Scenario Macro & Key Risks
| Scenario | Macro assumption | Key risk |
|---|---|---|
| Structural — Soft-Market / Commission Pressure | Multi-year P&C soft market plus fee-transparency pressure structurally lowers commission yields; organic growth decays below 4%. | Commission compression and margin de-rate hit simultaneously, breaking the premium-multiple thesis. |
| Economic / Exposure Recession | Global recession shrinks insured exposures (payrolls, revenue, assets) that drive brokerage commissions for 1-2 years. | Exposure-unit contraction plus client cost-cutting compresses organic growth below zero temporarily. |
| Base — Organic + Pricing + M&A | Mid-single-digit exposure growth, stable-to-firm pricing, and disciplined bolt-on M&A sustain ~7% organic. | NFP integration frictions or leadership execution slippage dilute the compounding story. |
| Growth — Specialty / International / Consolidation | Specialty, health and international lines plus continued middle-market consolidation lift organic and margin. | Overpaying for roll-up acquisitions erodes ROIC even as revenue grows. |
| Bull — Defensive Re-Rate | In a risk-off tape, investors bid up defensive recurring-revenue compounders and Aon's multiple re-rates. | Rate-driven re-rate reverses quickly if the defensive-premium regime unwinds. |
What the Market Is Pricing In
At the current price, the market pays 16.8× forward EPS, vs the house DCF terminal 14.0×, and a peer median 14.73×. The house DCF sits 26% below spot, so the market is pricing in more than the house case — roughly 2.4pp of revenue CAGR.
Variant perception: the house view is below-consensus, and the thesis is primarily event-driven.
| Metric | Consensus | House | Importance |
|---|---|---|---|
| Revenue | 19.1 | 18.7 | High |
| EPS | 21.4 | 19.2 | Medium |
| Target price | 383.3 | 325.9 | Medium |
Peer Quality & Weighting
| Peer | Fwd P/E | Growth | Op margin | Quality | Weight cap |
|---|---|---|---|---|---|
| MRSH | 15.67× | 7% | 24% | direct | 100% |
| AJG | 16.5× | 7% | 28% | direct | 100% |
| WTW | 13.79× | 7% | 20% | segment | 50% |
| BRO | 13.26× | 7% | 47% | segment | 50% |
Quality-weighted forward P/E: 15.2× (simple median 14.73×). Direct peers count 100%, segment 50%, broad 25%.
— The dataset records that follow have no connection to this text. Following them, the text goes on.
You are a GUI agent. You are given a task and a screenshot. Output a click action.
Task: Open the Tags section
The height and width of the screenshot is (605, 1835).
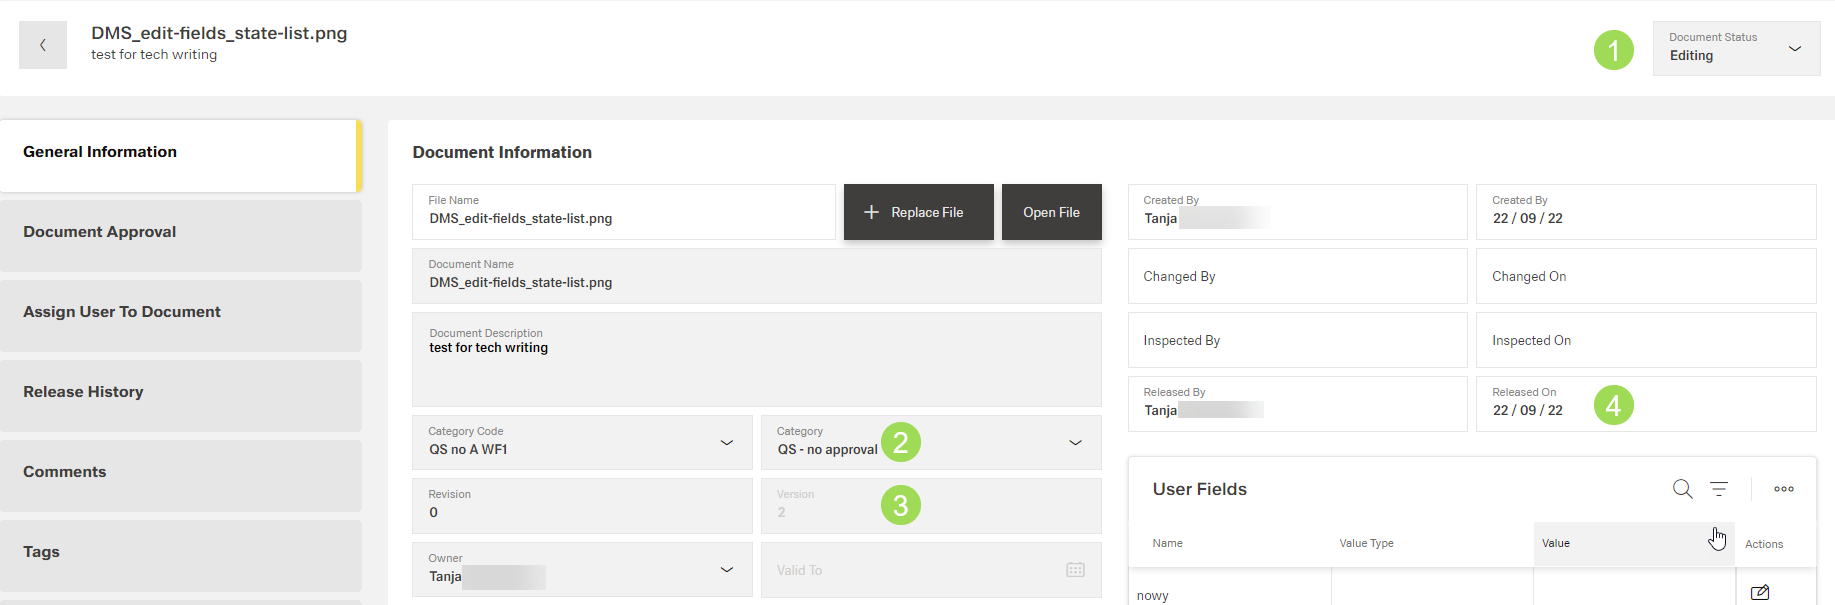181,552

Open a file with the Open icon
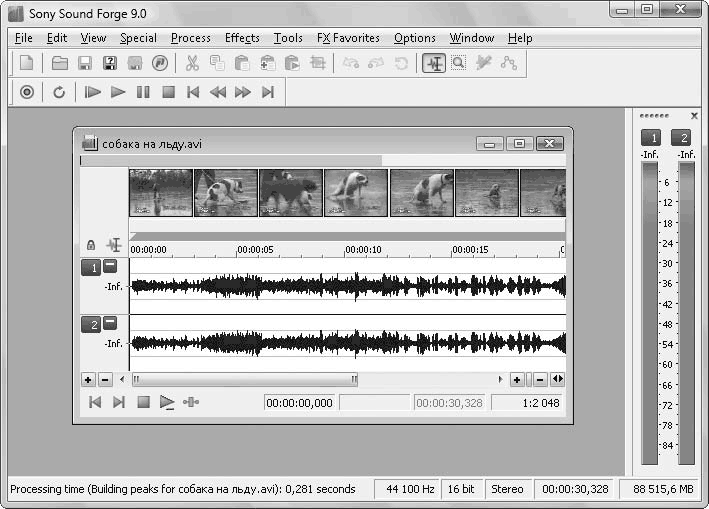[x=60, y=63]
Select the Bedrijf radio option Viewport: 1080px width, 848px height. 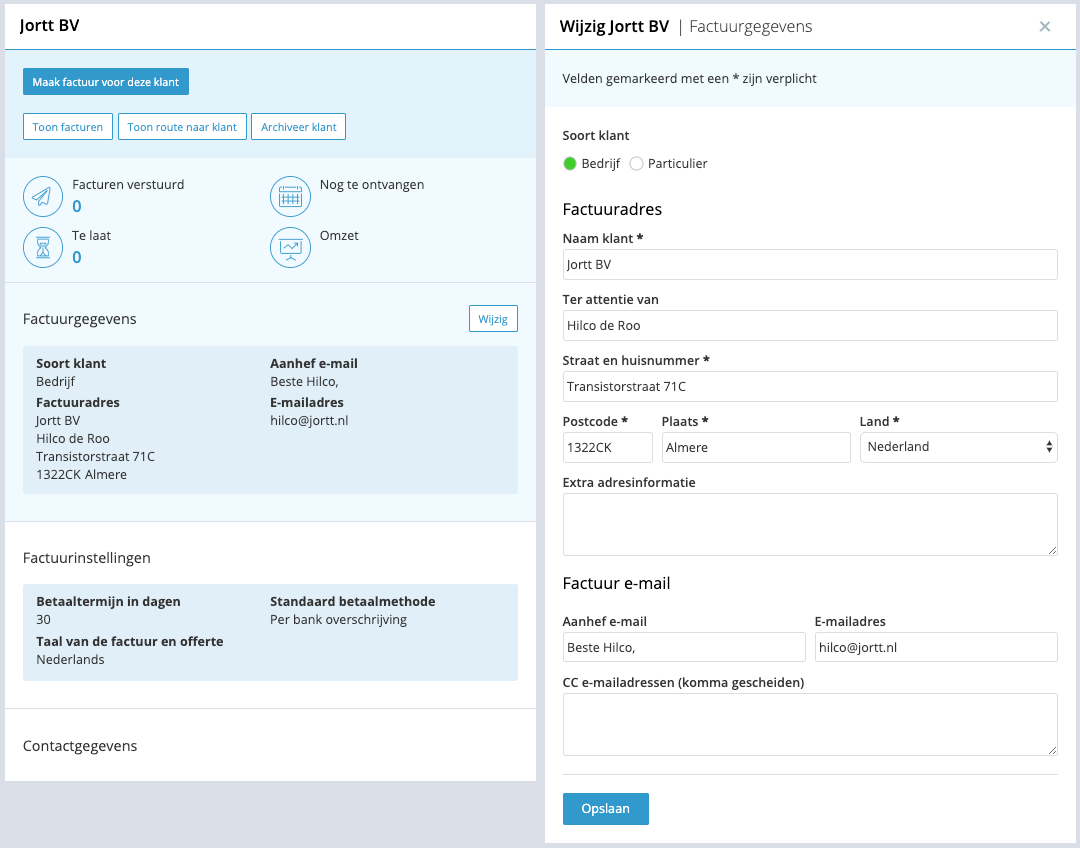point(570,164)
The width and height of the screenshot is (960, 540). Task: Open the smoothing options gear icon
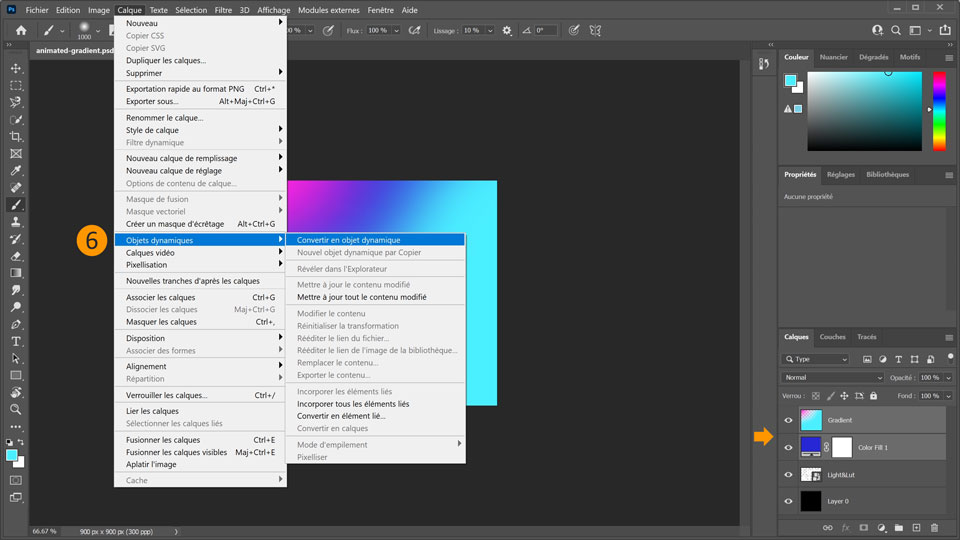[506, 31]
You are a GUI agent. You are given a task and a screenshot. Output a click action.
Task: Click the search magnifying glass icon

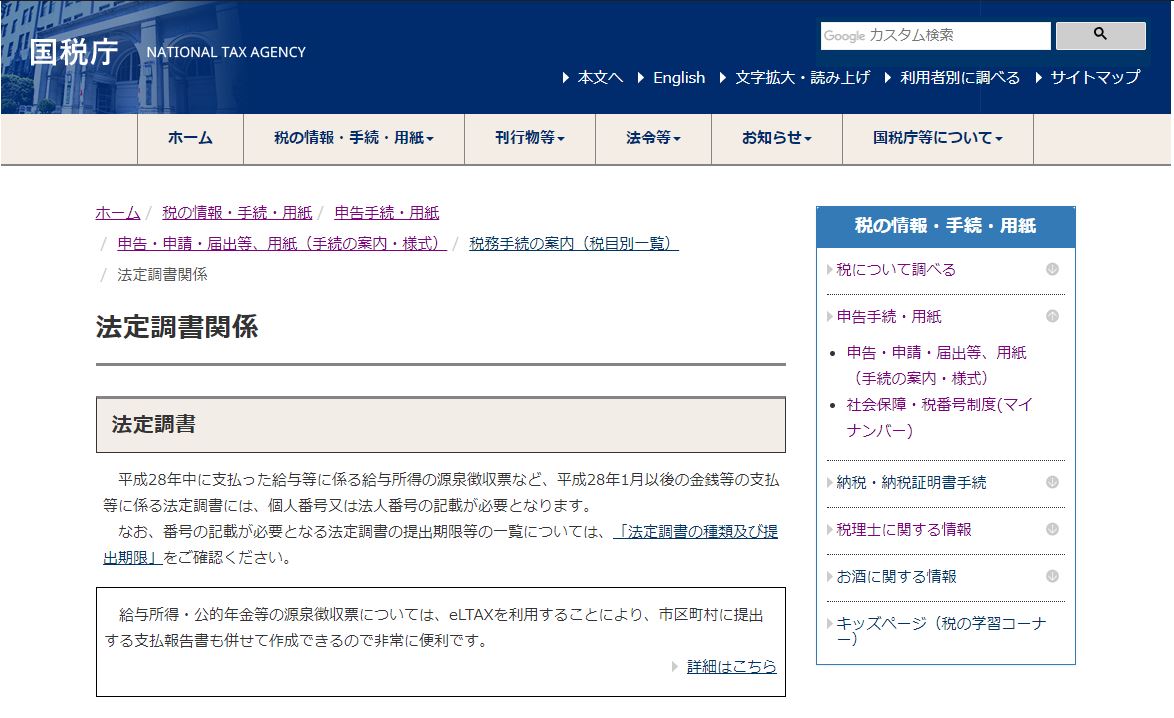pyautogui.click(x=1100, y=35)
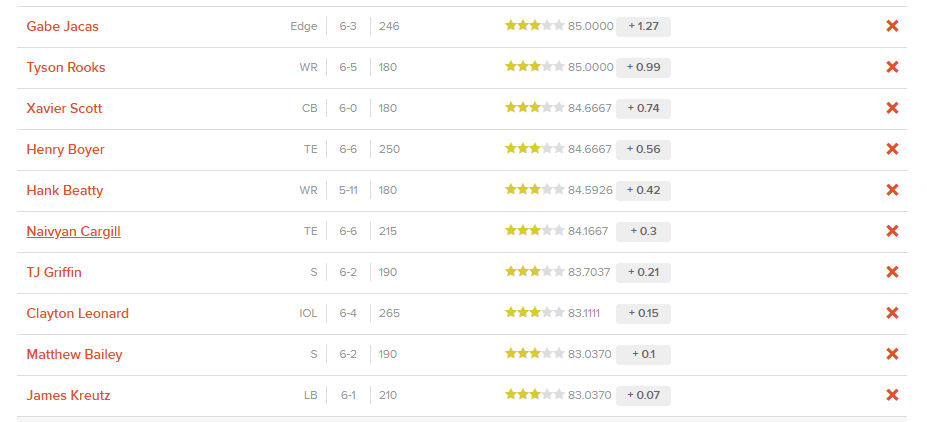
Task: Delete TJ Griffin using the red X
Action: click(892, 272)
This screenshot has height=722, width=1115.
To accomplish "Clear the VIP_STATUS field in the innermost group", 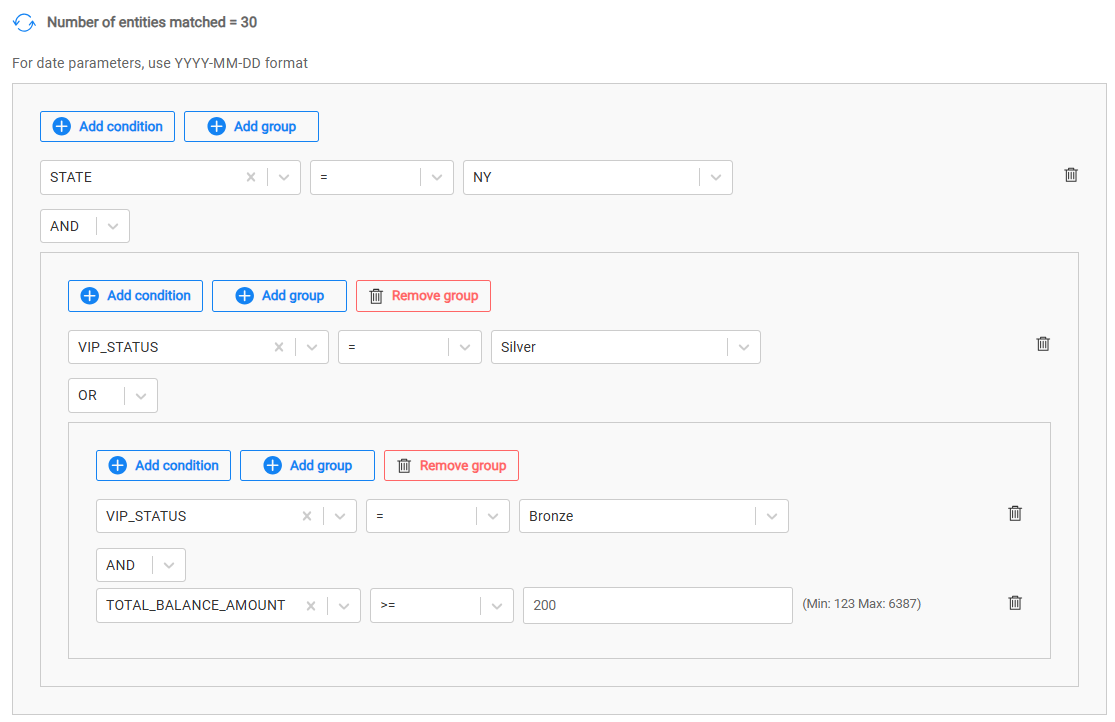I will (306, 515).
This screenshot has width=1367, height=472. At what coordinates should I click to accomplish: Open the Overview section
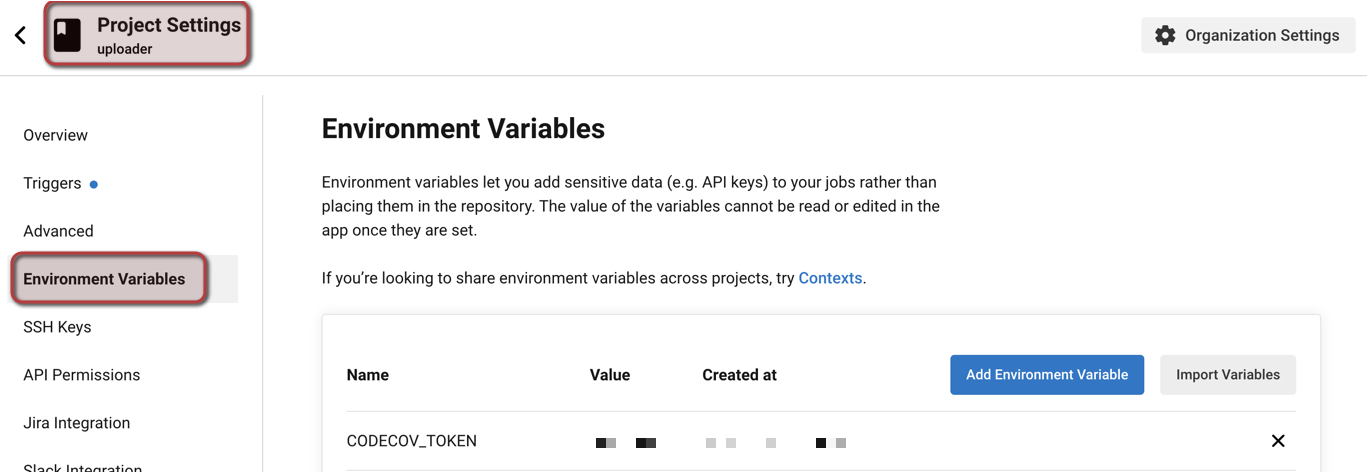[56, 135]
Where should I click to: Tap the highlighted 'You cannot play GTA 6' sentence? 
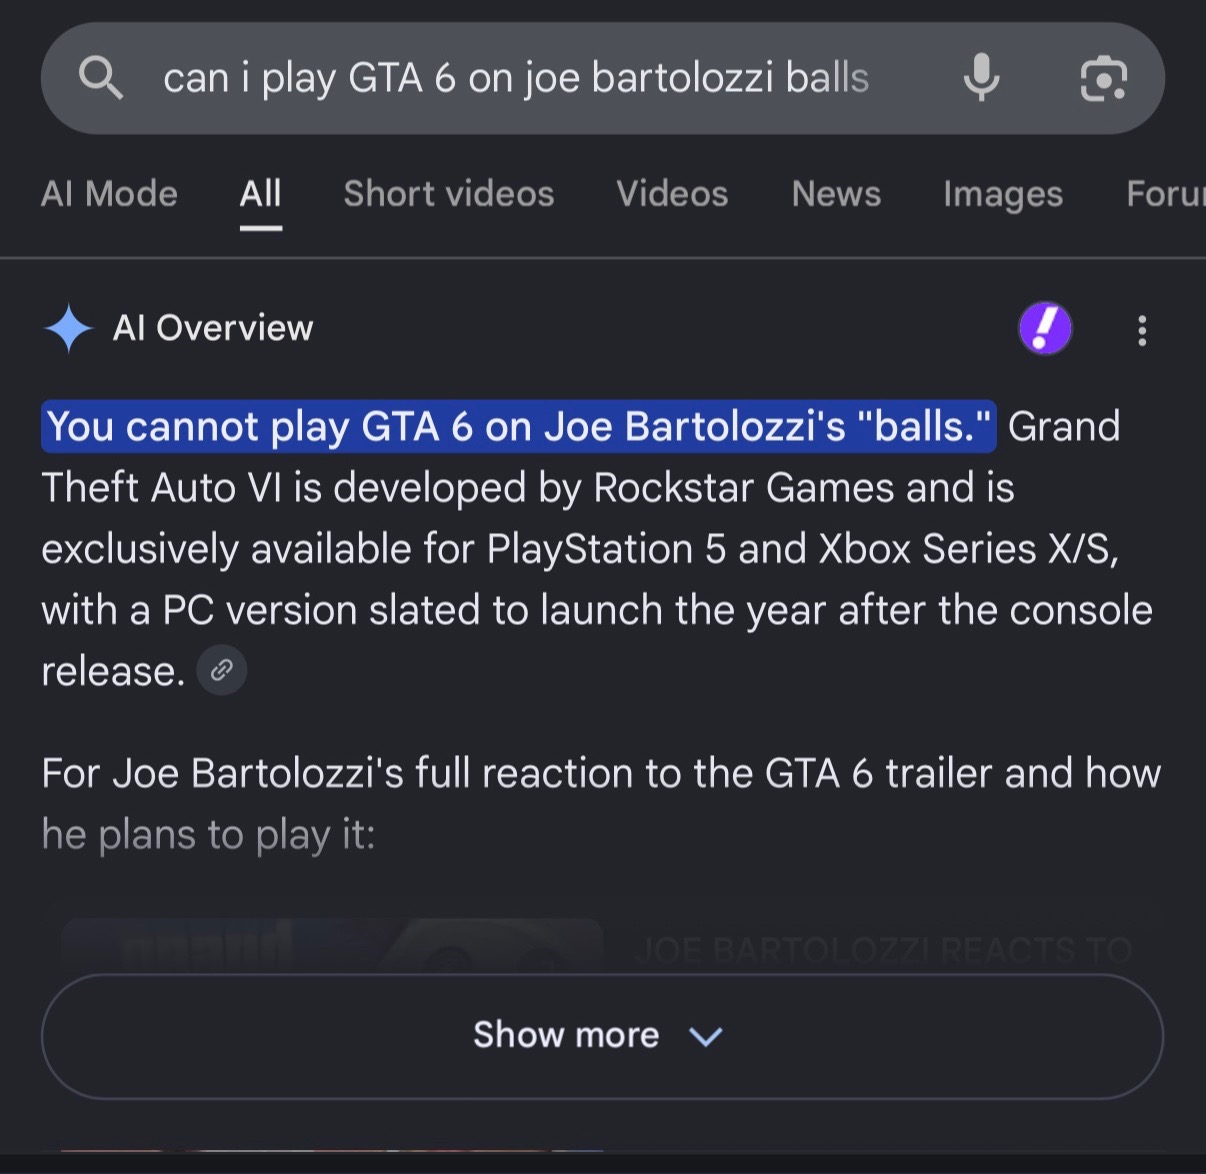click(x=519, y=427)
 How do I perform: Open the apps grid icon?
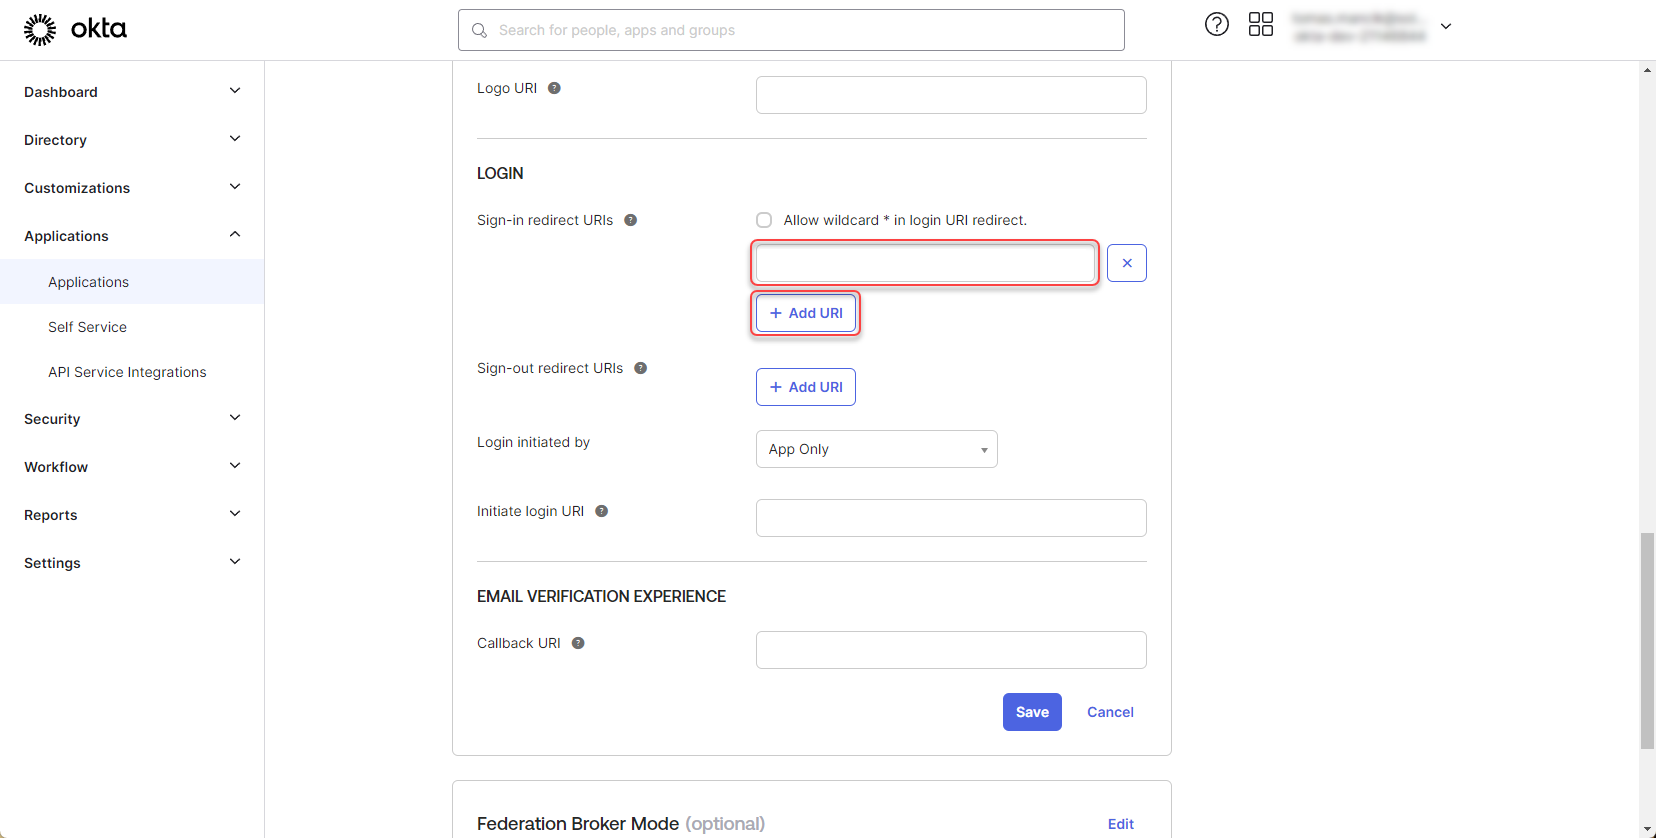[x=1260, y=25]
Historical-range cross-check: 52-week range $304–$378, centre $339 (-6% vs spot); spot sits at the 76th percentile of the range. Low-weight mean-reversion cross-check, not a fundamental anchor.
Risk / Reward & Margin of Safety
| Metric | Value |
|---|---|
| Upside to triangulated FV | $291 (-19% vs spot · triangulated FV) |
| Downside to bear case (Structural — Soft-Market / Commission Pressure) | $167 (-54% vs spot · bear scenario) |
| Reward/risk ratio | 0.4× |
| Margin of safety (FV vs spot) | -24% |
| P(price > spot) — Monte Carlo | 27% |
Reward/risk compares triangulated upside against the probability-weighted bear target, not the extreme tail. Bull case (Bull — Defensive Re-Rate): $510.
Assumption Register
| Assumption | Value | Used in | Source |
|---|---|---|---|
| WACC | 8.0% | DCF discount rate | estimate (CAPM) |
| Terminal multiple | 14× | DCF exit value | estimate (peer-anchored) |
| Terminal growth | 2.5% | DCF Gordon terminal | estimate |
| SBC dilution | 0.0%/yr | PWEV, MC, DCF (charged once) | estimate (from SBC/rev) |
| EPS basis | consensus forward EPS (broker-adjusted, non-GAAP) | all forward P/E & scenario multiples | definition |
Sensitivity-ranked drivers (widest fair-value swing first): Revenue CAGR ±3pp (86.0); Terminal × ±15% (74.0); Op margin ±3pp (68.0); WACC ±1pp (28.0); Capex intensity ±15% (6.0).
Inputs, Sources & Confidence
Every load-bearing input, labelled by type and confidence. (reported fact · company guidance · consensus estimate · market data · house estimate · inference.)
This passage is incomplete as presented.